Les premières données expérimentales observées par D. Schenk et coll. en 1999 (1) ont suggéré la possibilité d'une immunothérapie par le peptide Aß42. En effet, ces auteurs ont étudié des souris porteuses d'un transgène responsable de la surexpression d'une protéine APP humaine. Ces souris développent des dépôts amyloïdes au niveau du cortex cérébral, ainsi que des troubles mnésiques qui s'aggravent avec l'âge. Or D. Schenk et coll. ont montré que la « vaccination » par le peptide Aß42 pouvait limiter le développement des dépôts amyloïdes. Ultérieurement, il a été montré que le nombre des plaques pouvait diminuer sous immunothérapie chez l'animal. Des effets bénéfiques de ce traitement sur la mémoire spatiale de l'animal ont été également constatés. Plusieurs hypothèses ont été avancées pour expliquer l'efficacité de l'immunothérapie chez l'animal, comme l'opsonisation des fibrilles amyloïdes par les anticorps et l'activation de la microglie, la dissociation, puis la solubilisation passive des complexes antigène-anticorps ou encore l'efflux des peptides vers la circulation systémique sous l'action d'un gradient de concentration provoqué par la séquestration des peptides amyloïdes bêta sériques sous l'action du vaccin.
Un intérêt renouvelé.
Le succès des expérimentations animales a encouragé la réalisation d'essais d'immunisation (ou « vaccination ») contre la maladie d'Alzheimer chez l'homme. Les premiers essais cliniques, de phase I, avaient montré que le vaccin était bien toléré et qu'il induisait une réponse en anticorps. Un essai de phase II contre placebo a donc été mis en œuvre afin d'évaluer l'efficacité et la tolérance de ce produit et d'en déterminer le dosage optimal chez des sujets atteints de maladie d'Alzheimer légère à modérée. Malheureusement, une méningo-encéphalite inflammatoire subaiguë a été observée chez 6 % des patients appartenant tous au groupe des 300 malades ayant reçu le produit actif. Cela a conduit les organisateurs à l'arrêt prématuré définitif de l'essai (2). Les troubles ont régressé chez tous les patients à l'exception d'un malade qui a gardé des séquelles cliniques graves. L'hypothèse admise pour rendre compte de ces manifestations est une réponse immuno-allergique spécifique médiée par les lymphocytes T.
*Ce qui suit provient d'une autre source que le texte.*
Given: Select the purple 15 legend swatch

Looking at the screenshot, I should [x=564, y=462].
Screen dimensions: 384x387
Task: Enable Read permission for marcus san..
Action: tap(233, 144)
Des chercheurs de l'université de Toronto ont toutefois montré que la vaccination par un fragment seulement du peptide Aß42 pouvait également être efficace et mieux tolérée (3). Ils ont ainsi ouvert la voie pour la recherche d'un vaccin bien toléré ou de molécules pouvant simuler les effets des anticorps. L'administration d'anticorps monoclonaux anti-ß est également une piste thérapeutique possible, de même que l'utilisation de produits de synthèse se fixant au peptide Aß systémique pour en favoriser l'efflux hors du système nerveux. Par ailleurs, le succès éventuel d'une vaccinothérapie permettrait de valider l'hypothèse de la cascade amyloïde dans la maladie d'Alzheimer commune.
D'après un entretien avec le Pr Bruno Dubois, groupe hospitalier Pitié-Salpêtrière, Paris.
(1) Schenk D, Barbour R, Dunn W et coll. Immunization with Amyloid-Beta Attenuates Alzheimer-Disease-Like Pathology in the Pdapp mMuse. « Nature » 1999 ; 400 : 173-177.
(2) Schenk D. Amyloid-Beta Immunotherapy for Alzheimer's Disease : the End of the Beginning. « Nat Rev Neuro » 2002 ; 3 : 824-828.
(3) McLaurin J, Cecal R, Kierstead ME et coll. Therapeutically Effective Antibodies Against Amyloid-Beta Peptide Target Amyloid-Beta Residues 4-10 and Inhibit Cytotoxicity and Fibrillogenesis. « Nat Med » 2002 ; 8 (11) : 1263-1269.